Challenges —
- A) Sum up the RV hose testimony in two sentences.
- B) Please translate this sentence from the RV hose testimony into Spanish: "Installing hydraulic hoses was straightforward: it was obvious where they should be placed."
- C) In the RV hose testimony, what was the only damage the Arizona mechanic found when he inspected the undercarriage in October 2011?

Text section —
____

Plaintiffs' mechanical engineering expert, David Rondinone, testified the RV's hydraulic hose "failed" and leaked oil in the roadway, and that the oil caused Ayala's car to lose control and crash. Rondinone testified the hose was under the L-brackets and, as a result, it rubbed against the roadway every time the RV bottomed out. Eventually, the rubbing caused a hole. On the day of the collision, the hose was "abraded all the way through" and had "at least one hole." A hose mounted under L-brackets is dangerous and defective. Rondinone opined the hose was mounted under the L-brackets when it was manufactured, based on: (1) the absence of evidence the hose was moved or rerouted before the collision; (2) testimony that new Country Coach RVs had hoses mounted under the L-brackets; and (3) the lack of written instructions from Country Coach on where to install the hoses.

Summary of Mega's Evidence

Mega is an RV retailer. It does not perform mechanical repairs on RVs. There were "big gaps" in the RV's maintenance records, and no repair records for 2007 to 2010, when the RV was in Michigan. Williams had the RV repaired often, in various locations, including California, Arizona, and New Mexico.

In October 2011, an Arizona mechanic repaired Williams's RV. Williams told the mechanic he had "bottomed out" and wanted the RV inspected for damage. The mechanic inspected the undercarriage; the only damage was "a couple scraped bolts on the backside." Had the mechanic noticed the hydraulic hose mounted under the L-brackets, he "definitely" would have noted it in his report. If the hose had been mounted under the L-brackets, the hose would have been damaged "from being bottomed out or it would be in the way of the bolts."

David Remington was a Country Coach "chassis prep" manager during the relevant time frame. He trained employees to install hydraulic hoses above the L-brackets, and he personally installed hoses in that manner. Installing hydraulic hoses was straightforward: it was obvious where they should be placed. After the hoses were installed, they were sprayed with undercoating. Country Coach's quality control workers ensured the hoses were mounted above the L-brackets. According to Remington, installing a hose below the L-brackets would be more difficult than installing it above the L-brackets. Remington had seen hundreds of Country Coach RVs; not one had a hydraulic hose mounted under the L-brackets. If Remington had seen a hose mounted under the L-brackets, he would have moved the hose. Remington never received any complaints about a hose being mounted under the L-brackets. He testified the RV's hose was not mounted under the L-brackets when it was manufactured.

The mechanic who repaired the RV after the accident had never seen a Country Coach RV with an abraded hydraulic hose. Country Coach's founder had never heard of a hydraulic hose being mounted under the L-brackets on a Country Coach RV.

____

Data —
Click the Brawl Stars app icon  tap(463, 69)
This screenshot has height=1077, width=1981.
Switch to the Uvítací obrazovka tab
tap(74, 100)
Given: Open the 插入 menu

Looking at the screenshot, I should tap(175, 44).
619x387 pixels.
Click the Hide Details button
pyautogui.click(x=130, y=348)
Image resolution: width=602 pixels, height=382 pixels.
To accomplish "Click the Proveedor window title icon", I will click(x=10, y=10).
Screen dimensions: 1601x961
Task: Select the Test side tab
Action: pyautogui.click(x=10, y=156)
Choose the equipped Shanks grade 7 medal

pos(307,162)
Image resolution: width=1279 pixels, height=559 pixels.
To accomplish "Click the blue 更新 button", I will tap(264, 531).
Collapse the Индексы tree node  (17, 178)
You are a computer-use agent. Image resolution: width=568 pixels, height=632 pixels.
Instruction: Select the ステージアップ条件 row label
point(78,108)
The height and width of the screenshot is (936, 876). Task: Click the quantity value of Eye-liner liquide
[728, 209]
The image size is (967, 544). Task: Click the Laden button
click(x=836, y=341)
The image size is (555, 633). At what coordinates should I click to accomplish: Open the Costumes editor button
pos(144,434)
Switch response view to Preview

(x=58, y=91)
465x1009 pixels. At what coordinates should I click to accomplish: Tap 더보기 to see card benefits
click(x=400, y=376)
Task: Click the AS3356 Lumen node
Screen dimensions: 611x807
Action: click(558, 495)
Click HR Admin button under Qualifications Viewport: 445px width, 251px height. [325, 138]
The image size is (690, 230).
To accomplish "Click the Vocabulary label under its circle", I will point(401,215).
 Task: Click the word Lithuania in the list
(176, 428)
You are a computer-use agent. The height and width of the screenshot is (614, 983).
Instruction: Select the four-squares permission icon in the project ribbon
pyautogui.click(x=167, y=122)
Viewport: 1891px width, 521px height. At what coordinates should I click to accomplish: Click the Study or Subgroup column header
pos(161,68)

____

Answers for the exercise —
- A) Plaintiffs' expert David Rondinone testified that the RV's hydraulic hose, mounted under the L-brackets, rubbed against the roadway until it wore a hole and leaked oil that caused Ayala's car to lose control and crash, and he opined that the hose was mounted that way when manufactured. Mega's evidence included an Arizona mechanic who inspected the undercarriage in 2011 and found only a couple of scraped bolts, and former Country Coach manager David Remington, who testified that hoses were installed above the L-brackets and that the RV's hose was not mounted under them at manufacture.

- B) Instalar las mangueras hidráulicas era sencillo: era obvio dónde debían colocarse.

- C) A couple of scraped bolts on the backside.